**YOUR ASSIGNMENT**. Give back exactly the lines spanning from the one containing "[Dismiss Become a VIP Prompt] (758, 1291)" to the final line of the records below, and no others.

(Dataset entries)
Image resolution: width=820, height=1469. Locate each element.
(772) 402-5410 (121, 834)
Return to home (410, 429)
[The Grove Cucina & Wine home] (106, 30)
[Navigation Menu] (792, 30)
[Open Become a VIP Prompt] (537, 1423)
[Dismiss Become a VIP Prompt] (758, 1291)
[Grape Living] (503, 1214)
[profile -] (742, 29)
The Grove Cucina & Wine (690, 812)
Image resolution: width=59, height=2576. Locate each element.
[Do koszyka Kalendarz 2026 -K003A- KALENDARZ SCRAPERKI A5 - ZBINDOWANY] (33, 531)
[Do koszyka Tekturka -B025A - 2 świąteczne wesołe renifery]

**TASK SOLUTION**.
[Dismiss Become a VIP Prompt] (758, 1291)
[Grape Living] (503, 1214)
[profile -] (742, 29)
The Grove Cucina & Wine (690, 812)
Image resolution: width=59, height=2576. Locate each element.
[Do koszyka Kalendarz 2026 -K003A- KALENDARZ SCRAPERKI A5 - ZBINDOWANY] (33, 531)
[Do koszyka Tekturka -B025A - 2 świąteczne wesołe renifery]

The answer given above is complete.